= Beginning of Section =

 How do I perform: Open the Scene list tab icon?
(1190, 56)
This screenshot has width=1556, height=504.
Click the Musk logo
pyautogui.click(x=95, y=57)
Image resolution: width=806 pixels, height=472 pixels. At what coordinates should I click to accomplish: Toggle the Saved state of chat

= End of Section =
= Beginning of Section =

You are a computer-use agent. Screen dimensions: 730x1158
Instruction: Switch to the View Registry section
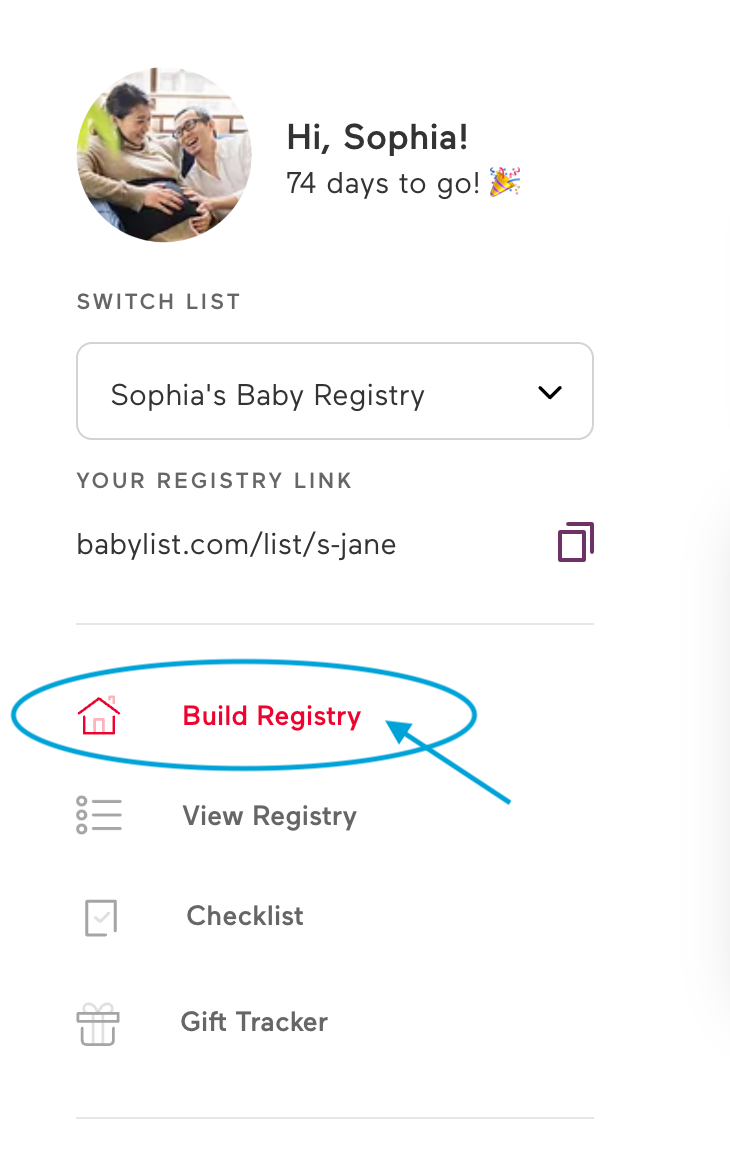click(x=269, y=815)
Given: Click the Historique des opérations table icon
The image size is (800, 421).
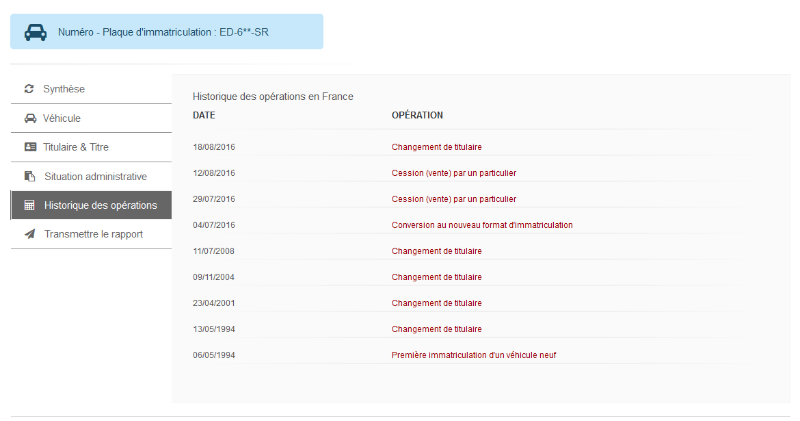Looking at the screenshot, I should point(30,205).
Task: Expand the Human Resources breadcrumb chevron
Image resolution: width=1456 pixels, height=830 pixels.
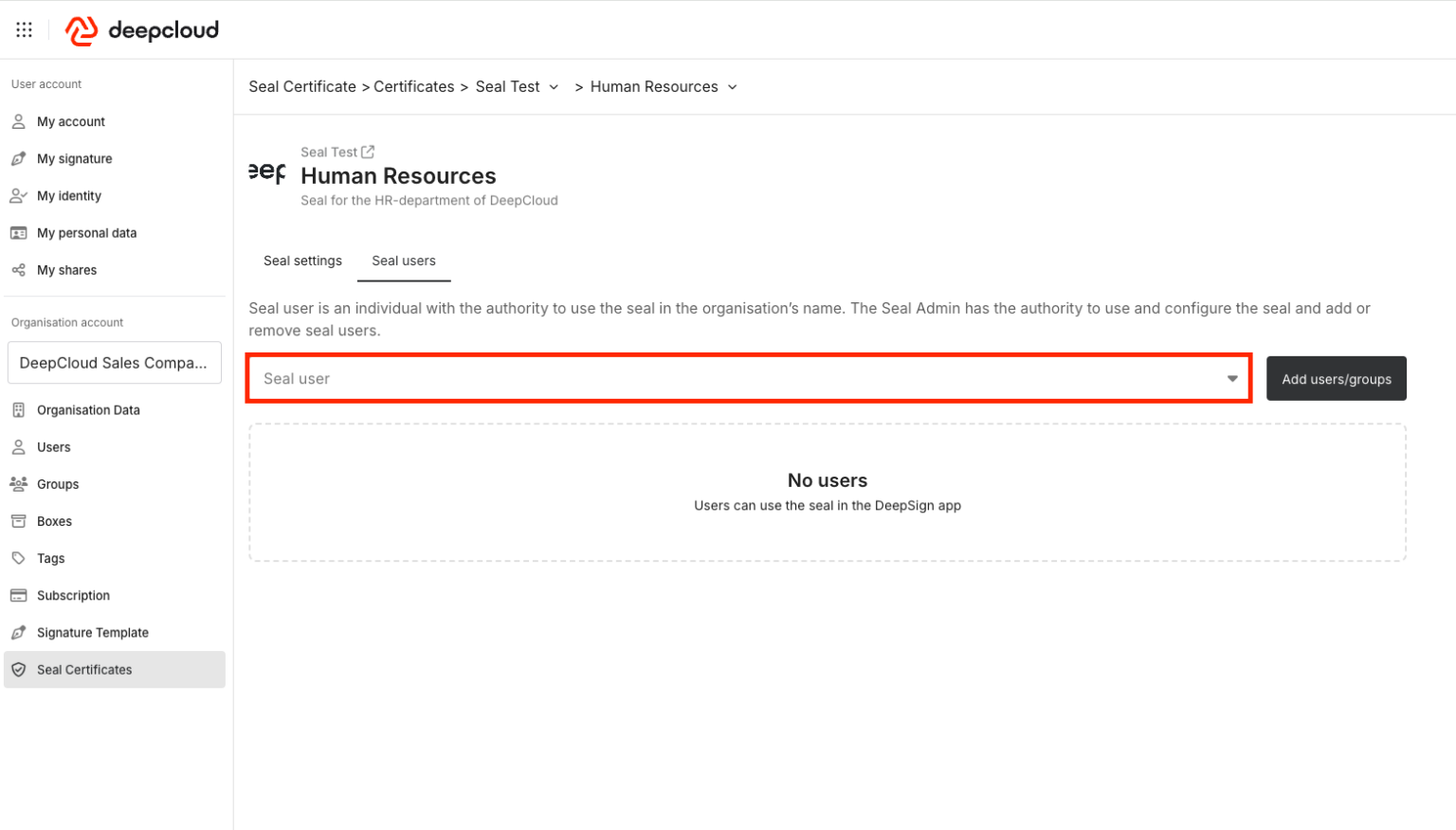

= End of Section =
= Beginning of Section =

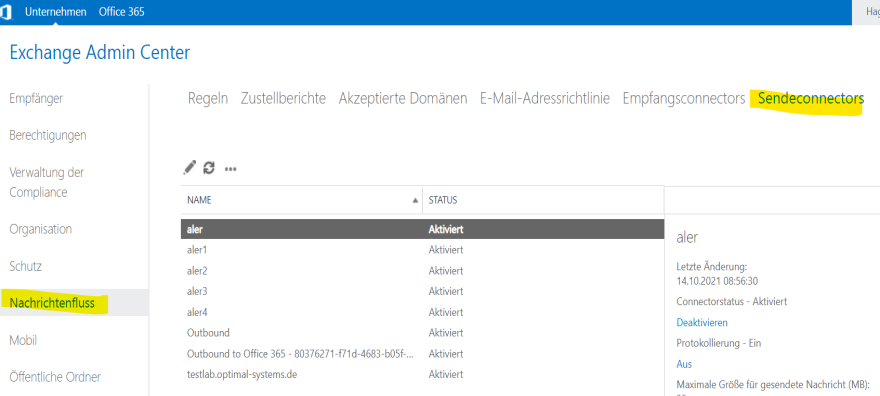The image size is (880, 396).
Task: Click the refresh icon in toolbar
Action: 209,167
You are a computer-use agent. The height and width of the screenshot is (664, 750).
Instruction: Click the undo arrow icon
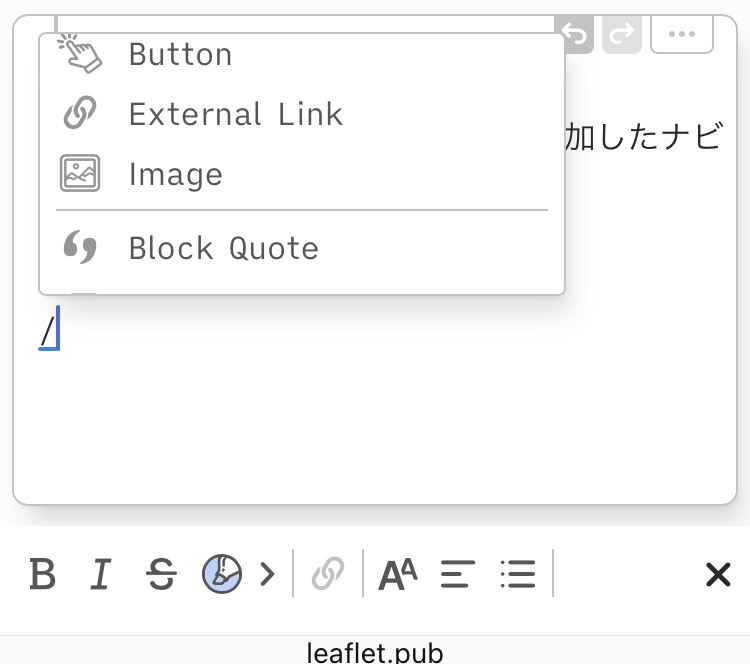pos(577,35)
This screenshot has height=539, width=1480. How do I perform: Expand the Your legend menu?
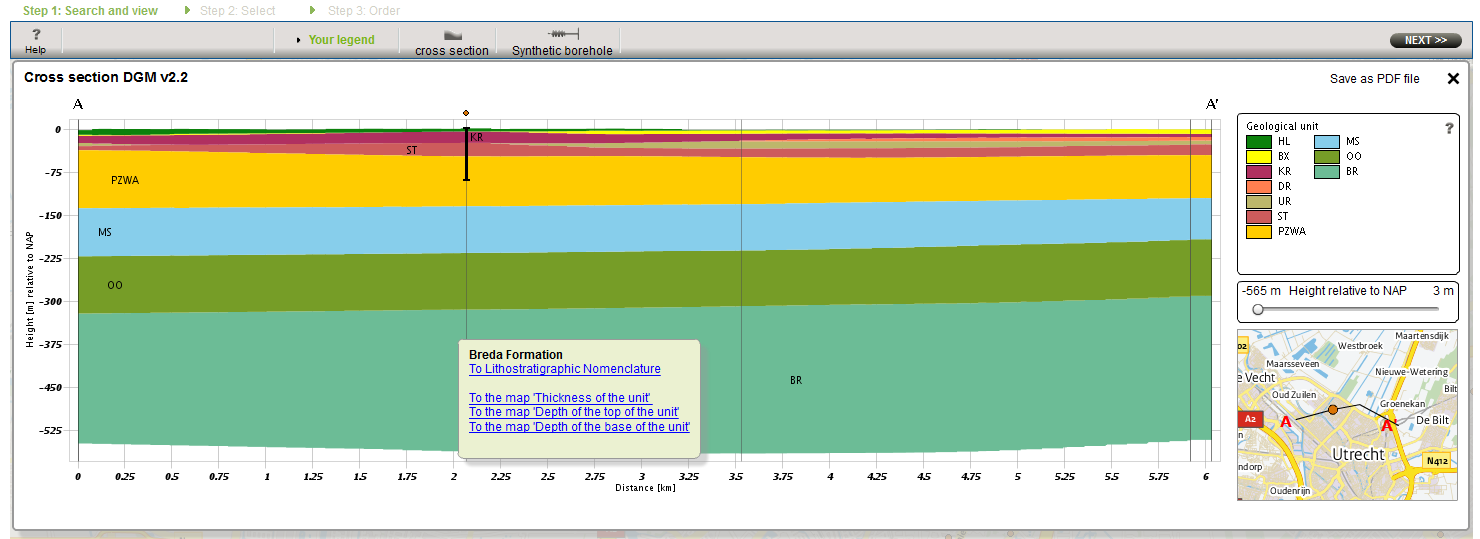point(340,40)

= End of Section =

About this exercise: Copy out the lines above from the line containing "You are a computer-use agent. Screen" through the line containing "Image resolution: width=1456", exactly, and keep the pictures out.

Answer below:
You are a computer-use agent. Screen dimensions: 730x1158
Instruction: Switch to the View Registry section
click(x=269, y=815)
Given: Click the Historique des opérations table icon
The image size is (800, 421).
Looking at the screenshot, I should point(30,205).
Task: Expand the Human Resources breadcrumb chevron
Image resolution: width=1456 pixels, height=830 pixels.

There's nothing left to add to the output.